Instead of making cross-orders as to costs, this court made a partial order in favour of the litigant who had enjoyed the greater measure of success on appeal ─ it ordered the appellant to pay two-thirds of the appeal costs of the respondent.34 A similar course was followed in Community Development Board v Mahomed & Others NNO35 where a provisional order was made requiring the partially successful appellant to pay one half of the respondent’s appeal costs.36 In the present matter it seems to me that justice would be served if the Commissioner were to be ordered to pay two-thirds of Brummeria’s costs of appeal. Two counsel were briefed by the Commissioner and the companies and this was in my view justified.

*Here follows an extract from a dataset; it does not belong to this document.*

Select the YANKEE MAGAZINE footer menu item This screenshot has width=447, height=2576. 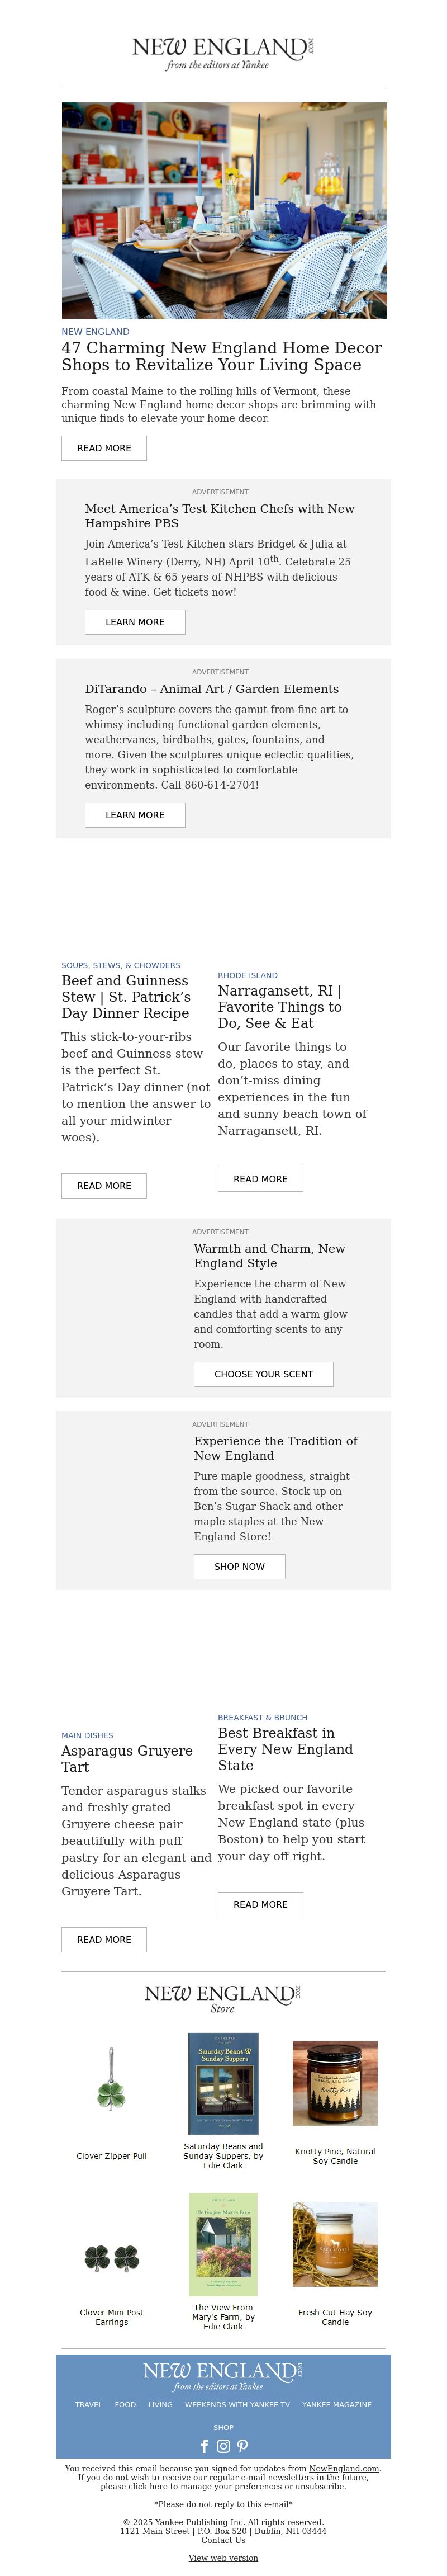[337, 2405]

[30] The following order is made:

    1. The appeal succeeds against the first respondent to the limited extent that the

order of the Tax Court is altered to read:

‘Save in respect of the 2000 year of assessment, the appeal is allowed and the further revised assessments of 3 March 2002 for the years 1996, 1997, 1998 and 1999 are set aside. The appeal against the 2000 year of assessment is dismissed.’

1.2 The Commissioner is ordered to pay two-thirds of the first respondent’s costs of appeal in this court including the costs of two counsel.

2.1 The appeal succeeds against the second respondent and the order of the Tax Court is altered to read:

‘The second appellant’s appeal is dismissed.’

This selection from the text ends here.